To her the Fiend, well hoping now success,
'This is thy thread! observe how short the span,
And see how copious yonder Genius pours
The bitter stream of woe.' The Maiden saw
Fearless. 'Now gaze!' the tempter Fiend exclaim'd,
And placed again the poniard in her hand,
For SUPERSTITION, with sulphureal torch
Stalk'd to the loom. 'This, Damsel, is thy fate!
The hour draws on--now drench the dagger deep!

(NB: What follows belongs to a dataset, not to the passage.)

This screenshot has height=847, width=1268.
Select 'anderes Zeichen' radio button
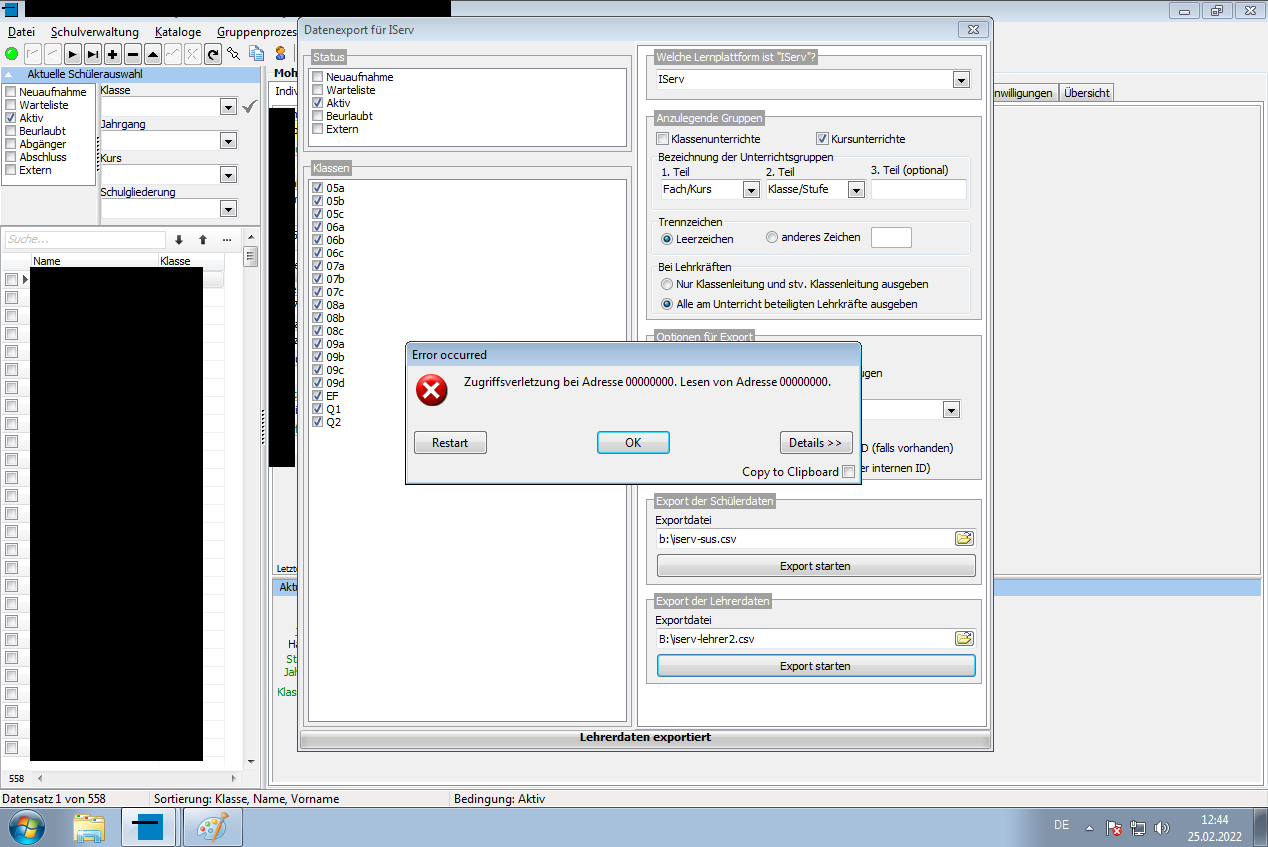coord(771,237)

Now rush to happier worlds!'
The Maid replied,
'Or to prevent or change the will of Heaven,
Impious I strive not: be that will perform'd!'

On a rock more high
Than Nature's common surface, she beholds
The Mansion house of Fate, which thus unfolds
Its sacred mysteries. A trine within
A quadrate placed, both these encompast in
A perfect circle was its form; but what
Its matter was, for us to wonder at,
Is undiscovered left. A Tower there stands
At every angle, where Time's fatal hands
The impartial PARCAE dwell; i' the first she sees
CLOTHO the kindest of the Destinies,
From immaterial essences to cull
The seeds of life, and of them frame the wool
For LACHESIS to spin; about her flie
Myriads of souls, that yet want flesh to lie
Warm'd with their functions in, whose strength bestows
That power by which man ripe for misery grows.

Her next of objects was that glorious tower
Where that swift-fingered Nymph that spares no hour
From mortals' service, draws the various threads
Of life in several lengths; to weary beds
Of age extending some, whilst others in
Their infancy are broke: 'some blackt in sin,
Others, the favorites of Heaven, from whence
Their origin, candid with innocence;
Some purpled in afflictions, others dyed
In sanguine pleasures': some in glittering pride
Spun to adorn the earth, whilst others wear
Rags of deformity, but knots of care
No thread was wholly free from. Next to this
Fair glorious tower, was placed that black abyss
Of dreadful ATROPOS, the baleful seat
Of death and horrour, in each room repleat
With lazy damps, loud groans, and the sad sight
Of pale grim Ghosts, those terrours of the night.
To this, the last stage that the winding clew
Of Life can lead mortality unto,
FEAR was the dreadful Porter, which let in
All guests sent thither by destructive sin.